Vayakhel

Parashat Vayakhel

Tom Fields-Meyer, February 22, 2014

I used to work in an office building where there was a security guard posted in the lobby, a man I’ll call Tony. It was what I’d call a medium-security office building, and you couldn’t get into the elevator in the lobby without having Tony wave his keycard to open the elevator door. So every morning on my way in, I’d see him and say, “Hi, how are you doing?” And he always responded the same way. If it was a Thursday, he’d say “Only one more day til the weekend!” Or if it was Wednesday, he’d say, “Hump day! Only two more days!” Sometimes I’d arrive first thing Monday and there was Tony with the same resigned grin: “Only four more days til Friday!”

I worked on the 18th floor, and I began spending my elevator rides speculating in my mind about two questions: First, what exactly was Tony doing all weekend? And second, how could I get myself invited?

Of course, it’s not just Tony. There’s a little of that in all of us. Maybe you’re in a meeting at work on Wednesday morning and you find yourself thinking: “I just can’t wait for Shabbat.”  Or maybe you have that moment Thursday afternoon:  You’re in traffic, cursing yourself for taking the 405 instead of the canyons, and you’re thinking, “I’m so ready for Shabbes.”

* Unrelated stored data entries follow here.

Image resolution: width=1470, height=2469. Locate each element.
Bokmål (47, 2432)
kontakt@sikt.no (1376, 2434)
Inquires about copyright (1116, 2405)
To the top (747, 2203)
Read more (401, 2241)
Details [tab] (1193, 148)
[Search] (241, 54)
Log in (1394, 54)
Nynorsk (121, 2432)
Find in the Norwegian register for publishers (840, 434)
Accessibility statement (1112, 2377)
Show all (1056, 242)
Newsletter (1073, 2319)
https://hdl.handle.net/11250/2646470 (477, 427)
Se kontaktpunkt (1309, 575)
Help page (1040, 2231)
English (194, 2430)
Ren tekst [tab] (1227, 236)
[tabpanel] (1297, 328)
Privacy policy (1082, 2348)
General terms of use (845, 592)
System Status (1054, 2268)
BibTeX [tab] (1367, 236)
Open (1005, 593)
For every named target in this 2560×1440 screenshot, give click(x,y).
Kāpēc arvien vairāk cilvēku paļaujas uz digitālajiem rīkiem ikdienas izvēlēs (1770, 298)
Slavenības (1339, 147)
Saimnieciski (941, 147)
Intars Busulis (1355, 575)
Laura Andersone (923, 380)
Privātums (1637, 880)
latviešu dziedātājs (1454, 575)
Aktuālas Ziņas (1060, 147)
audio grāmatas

Parashat Vayakel offers some helpful perspective on those feelings. Almost all of the parasha is focused on the mishkan, the tabernacle in the desert. Moshe is passing along to the Israelites God’s detailed instructions for constructing the tabernacle. But before that there’s a brief passage that raises a lot of questions.

Moses says “Eleh had’varim asher tziva Adonai la’asot otam.” “These are the things that God has commanded you to do.” So the Israelites are poised and ready, and here’s the first thing on the list Moshe says they have to do: Nothing. Don’t do anything. On the seventh day, have a Shabbat of complete rest.

Let’s say you’re hiring a handyman to do some work in your house.  You put together a list: fix the light switch in the kitchen. Repair the leaky faucet. Take a look at that closet door in the bedroom. Oh, wait, I forgot the most important thing: Take a day off.

So this passage raises lots of questions for the m’forshim, the commentators. What’s this doing here? Why start this parasha by reminding the Israelites about Shabbat? After all, the Torah has already mentioned the commandment of Shabbat several times. It was one of the Ten Commandments. So why does the Torah need to mention it again here, right before the list of instructions for the tabernacle?

Rashi has an answer: This is here to let us know that Shabbat supersedes the work on the mishkan. And Abarbanel, the 15th century Spanish commentator, elaborated on that. He says, if this weren’t here, you would have thought that doing is more important than not doing. That “perfection lies in action – and doing something is more perfect than not doing anything.”

So this passage is here to let us know that resting on Shabbat is more important than building the tabernacle.

But what it doesn’t tell us is why? Why does Shabbat supersede the work on the mishkan?

The Torah doesn’t say.

But we can get some clues by looking at the laws developed much later relating to Shabbat — and those also have their basis in this very passage. When the text says what we are not to do work on Shabbat our parsha uses the term melacha, labor.  It does not say exactly what melacha is. But since this comes immediately before the instructions for the mishkan, the tabernacle, the rabbis derive from that that what is forbidden on Shabbat are any of the labors associated with building the mishkan. So from this parsha, we derive the 39 melachot, the 39 forms of labor: plowing, grinding, weaving, cutting, lighting a fire, and so on.

But, again, why? Why these things?

Dr. David Kraemer, who teaches Talmud at the Jewish Theological Seminary, points out that the Mishna lists all of these activities without offering a rule or a guiding principle to explain what is prohibited and what is not. The list of 39 melachot (39 kinds of labor) is its own form of commentary, and he suggests that it’s up to us to make meaning of this list. It’s up to us to interpret what it means. And, more important, what it has to do with our lives.

If you look at the list and ask what kinds of things are included, you can see a pattern. The list breaks down into three categories: This is a list of things you need to do to prepare food, to make clothing, and to build shelter. Essentially, these actions are the most basic requirements for maintaining human life: food, clothing and shelter.